Tanzanian Terror Suspect in Kenya Escapes

28-year-old Salim Rashid Mohammed alias Chotara, is said to have escaped the police ambush and is suspected of having slipped back into Tanzania through the Lunga Lunga border. Mr Mohammed had, in 2016, been arrested in Mombasa on terror-related allegations and released on bond. He was arrested again in 2017 and charged with terror-related activities. It is said he jumped bail and vanished.

It is also understood that he is linked to Abdulhakim Saggar, a businessman who was arrested by Anti-terrorism Police Unit officers in Mombasa, a fortnight ago. Mr Saggar, it is alleged, was to aid with the foiled Mombasa attack and was to link the terrorists with two other accomplices, who would later conduct the attack planned for August 27.

Mr Saggar was first arrested in 2018 and charged in court with possessing terror-related materials on his phone. His arrest came right after that of one of his employees, putting him on the radar of detectives.

According to Mr Saggar’s family, Alfan Ali Juma was arrested in Mandera in Kenya’s northeast in 2018 and mentioned Mr Saggar to be his employer. Mr Juma was arrested together with another suspect identified as Abdul Satar.

They were later taken to Muthaiga Police Station in Nairobi and presented at a Milimani court and held at Kamiti Prison in Nairobi.

Free bond

Mr Juma was later transferred to Shimo la Tewa Prison in Mombasa and was released on a free bond on condition that he report to the ATPU offices in the Coast region. But he would later go missing. To date, his kin say they have no information about his whereabouts.

In March, and in a different case featuring another suspected terrorist Richard Lazaro Kivatsi arrested in Mombasa, it emerged in court documents that Mr Juma and Mr Rashid had fled to Mozambique.

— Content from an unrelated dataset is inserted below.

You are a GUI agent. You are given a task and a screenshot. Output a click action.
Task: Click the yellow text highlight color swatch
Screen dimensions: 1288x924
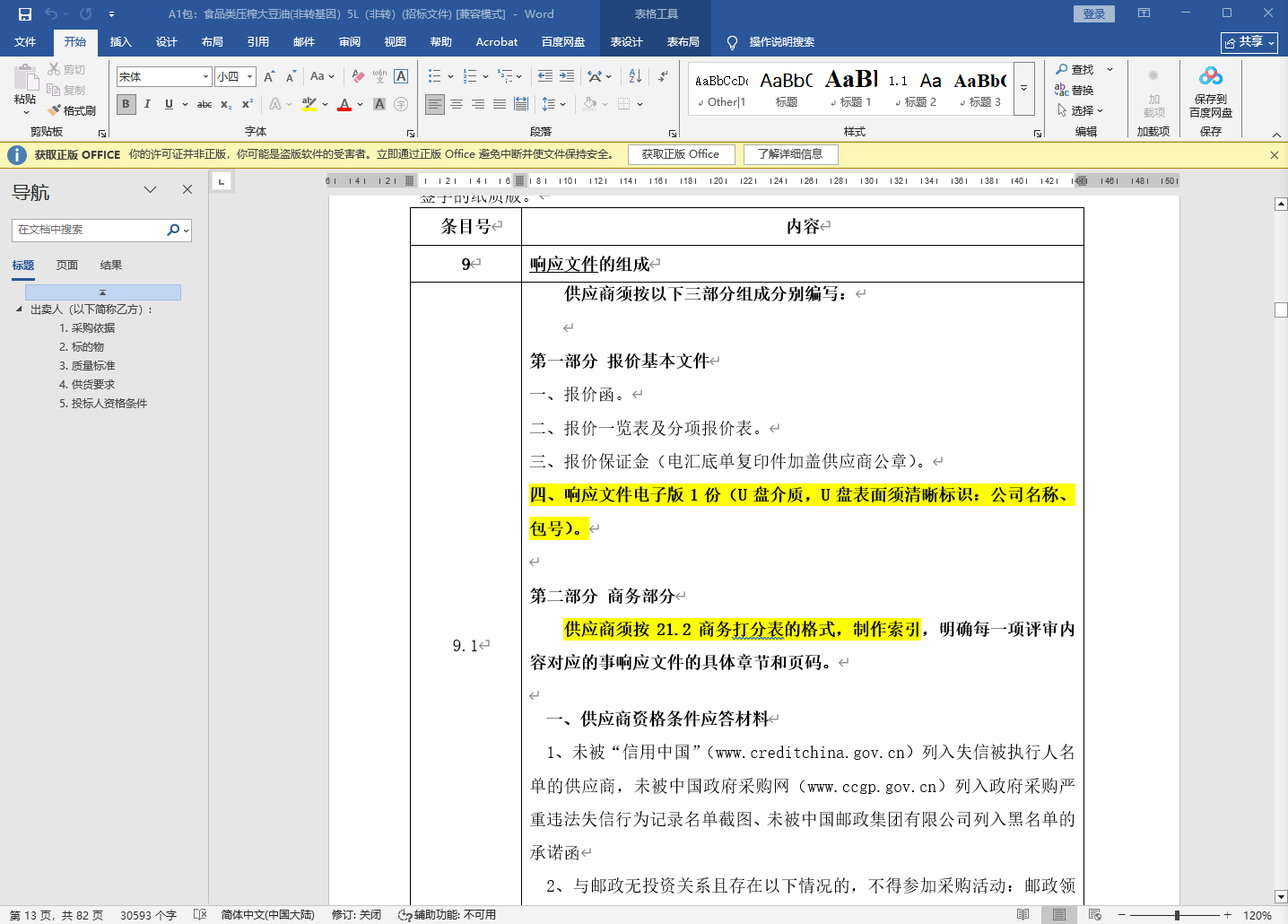coord(309,104)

In the case, Kenyan police claimed that a forensic analysis of Kivatsi’s two mobile phones indicated that he had been in close contact with Juma and Rashid, who had fled to the Southern African country to join the IS-linked terror group.

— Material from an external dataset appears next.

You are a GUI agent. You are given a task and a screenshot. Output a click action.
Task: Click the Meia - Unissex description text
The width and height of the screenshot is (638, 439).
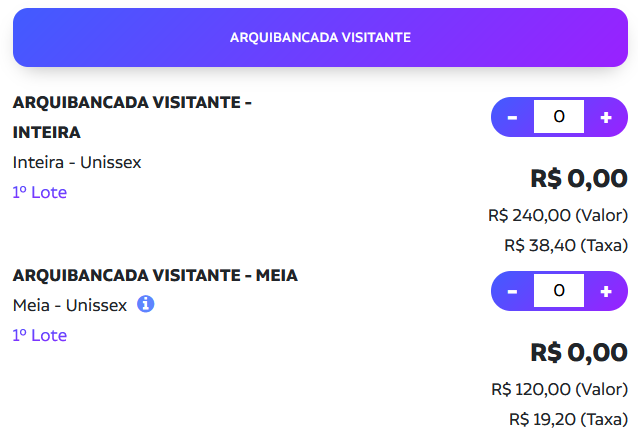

Meanwhile, the Mozambique Islamist group was being headed by, among others, terror suspect Abu Yassir Hassan, who was in 2020 classified among Specially Designated Global Terrorists (SDGTs) by the US Department of State.

Mr Hassan, a Tanzanian, has been leading the Ahlal-sunnah wa al-Jamaa terror group in Mozambique since October 2017 before it was recently pushed out by Rwandan forces.

Mr Hassan, also known as Abu Qim, led the group that coordinated a series of attacks that led to the seizure of a strategic port of Mocimboa da Praia in Cabo Delgado Province, according to Tanzania media reports.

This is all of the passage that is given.